* [WORK INSTRUCTIONS]:
Restate the data exactly, with nothing altered.

* [SUPPLIED RECORDS]:
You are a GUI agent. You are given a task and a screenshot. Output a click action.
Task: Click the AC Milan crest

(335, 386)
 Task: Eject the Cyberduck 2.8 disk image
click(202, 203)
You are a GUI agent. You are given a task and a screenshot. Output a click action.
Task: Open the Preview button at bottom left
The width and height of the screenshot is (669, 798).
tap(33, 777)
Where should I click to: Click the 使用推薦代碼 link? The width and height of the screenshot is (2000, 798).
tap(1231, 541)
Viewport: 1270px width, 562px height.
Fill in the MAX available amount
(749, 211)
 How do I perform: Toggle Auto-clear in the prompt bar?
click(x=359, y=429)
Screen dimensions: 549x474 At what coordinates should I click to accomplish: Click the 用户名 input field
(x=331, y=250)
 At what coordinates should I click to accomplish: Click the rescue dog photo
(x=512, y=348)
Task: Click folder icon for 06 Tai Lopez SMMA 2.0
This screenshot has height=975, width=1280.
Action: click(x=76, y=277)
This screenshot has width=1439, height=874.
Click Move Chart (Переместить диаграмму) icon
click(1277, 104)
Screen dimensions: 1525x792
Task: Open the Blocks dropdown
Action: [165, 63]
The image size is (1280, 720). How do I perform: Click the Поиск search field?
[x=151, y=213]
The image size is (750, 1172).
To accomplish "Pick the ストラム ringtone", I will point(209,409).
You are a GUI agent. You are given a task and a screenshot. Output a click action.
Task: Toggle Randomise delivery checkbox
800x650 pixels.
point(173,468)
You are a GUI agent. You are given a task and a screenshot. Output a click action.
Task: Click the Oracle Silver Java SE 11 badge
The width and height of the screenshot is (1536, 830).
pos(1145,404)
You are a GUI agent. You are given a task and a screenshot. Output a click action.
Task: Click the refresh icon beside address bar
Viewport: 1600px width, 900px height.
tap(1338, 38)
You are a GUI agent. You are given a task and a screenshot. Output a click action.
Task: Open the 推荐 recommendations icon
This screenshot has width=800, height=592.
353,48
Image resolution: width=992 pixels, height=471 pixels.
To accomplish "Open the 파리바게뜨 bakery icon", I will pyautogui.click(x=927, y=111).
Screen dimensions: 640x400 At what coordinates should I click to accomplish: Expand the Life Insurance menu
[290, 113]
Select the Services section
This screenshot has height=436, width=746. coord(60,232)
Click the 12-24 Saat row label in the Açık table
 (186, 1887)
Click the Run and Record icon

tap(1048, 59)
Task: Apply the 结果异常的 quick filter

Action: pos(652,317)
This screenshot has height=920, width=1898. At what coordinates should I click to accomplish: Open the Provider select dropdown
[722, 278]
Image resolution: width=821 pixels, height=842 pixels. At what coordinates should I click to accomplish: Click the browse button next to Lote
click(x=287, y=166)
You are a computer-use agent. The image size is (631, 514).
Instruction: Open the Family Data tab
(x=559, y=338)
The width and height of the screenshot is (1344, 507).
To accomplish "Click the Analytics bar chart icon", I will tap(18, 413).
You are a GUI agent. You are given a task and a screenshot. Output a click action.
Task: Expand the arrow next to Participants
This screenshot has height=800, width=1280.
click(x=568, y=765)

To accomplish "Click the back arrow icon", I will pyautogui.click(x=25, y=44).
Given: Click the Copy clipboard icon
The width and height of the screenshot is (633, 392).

* [ANSWER SECTION]:
You are a GUI agent. You are given a task and a screenshot. Output a click action.
Task: Click the AC Milan crest

(335, 386)
 Task: Eject the Cyberduck 2.8 disk image
click(202, 203)
You are a GUI agent. You are given a task and a screenshot. Output a click action.
Task: Open the Preview button at bottom left
The width and height of the screenshot is (669, 798).
tap(33, 777)
Where should I click to: Click the 使用推薦代碼 link? The width and height of the screenshot is (2000, 798).
tap(1231, 541)
Viewport: 1270px width, 562px height.
Fill in the MAX available amount
(749, 211)
 How do I perform: Toggle Auto-clear in the prompt bar?
click(x=359, y=429)
Screen dimensions: 549x474 At what coordinates should I click to accomplish: Click the 用户名 input field
(x=331, y=250)
 At what coordinates should I click to accomplish: Click the rescue dog photo
(x=512, y=348)
Task: Click folder icon for 06 Tai Lopez SMMA 2.0
This screenshot has height=975, width=1280.
Action: click(x=76, y=277)
This screenshot has width=1439, height=874.
Click Move Chart (Переместить диаграмму) icon
click(1277, 104)
Screen dimensions: 1525x792
Task: Open the Blocks dropdown
Action: [165, 63]
The image size is (1280, 720). How do I perform: Click the Поиск search field?
[x=151, y=213]
The image size is (750, 1172).
To accomplish "Pick the ストラム ringtone", I will point(209,409).
You are a GUI agent. You are given a task and a screenshot. Output a click action.
Task: Toggle Randomise delivery checkbox
800x650 pixels.
point(173,468)
You are a GUI agent. You are given a task and a screenshot. Output a click action.
Task: Click the Oracle Silver Java SE 11 badge
The width and height of the screenshot is (1536, 830).
pos(1145,404)
You are a GUI agent. You are given a task and a screenshot. Output a click action.
Task: Click the refresh icon beside address bar
Viewport: 1600px width, 900px height.
tap(1338, 38)
You are a GUI agent. You are given a task and a screenshot. Output a click action.
Task: Open the 推荐 recommendations icon
This screenshot has width=800, height=592.
353,48
Image resolution: width=992 pixels, height=471 pixels.
To accomplish "Open the 파리바게뜨 bakery icon", I will pyautogui.click(x=927, y=111).
Screen dimensions: 640x400 At what coordinates should I click to accomplish: Expand the Life Insurance menu
[290, 113]
Select the Services section
This screenshot has height=436, width=746. coord(60,232)
Click the 12-24 Saat row label in the Açık table
 (186, 1887)
Click the Run and Record icon

tap(1048, 59)
Task: Apply the 结果异常的 quick filter

Action: pos(652,317)
This screenshot has height=920, width=1898. At what coordinates should I click to accomplish: Open the Provider select dropdown
[722, 278]
Image resolution: width=821 pixels, height=842 pixels. At what coordinates should I click to accomplish: Click the browse button next to Lote
click(x=287, y=166)
You are a computer-use agent. The image size is (631, 514).
Instruction: Open the Family Data tab
(x=559, y=338)
The width and height of the screenshot is (1344, 507).
To accomplish "Click the Analytics bar chart icon", I will tap(18, 413).
You are a GUI agent. You are given a task and a screenshot. Output a click action.
Task: Expand the arrow next to Participants
This screenshot has height=800, width=1280.
click(x=568, y=765)

To accomplish "Click the back arrow icon", I will pyautogui.click(x=25, y=44).
Given: Click the Copy clipboard icon
The width and height of the screenshot is (633, 392).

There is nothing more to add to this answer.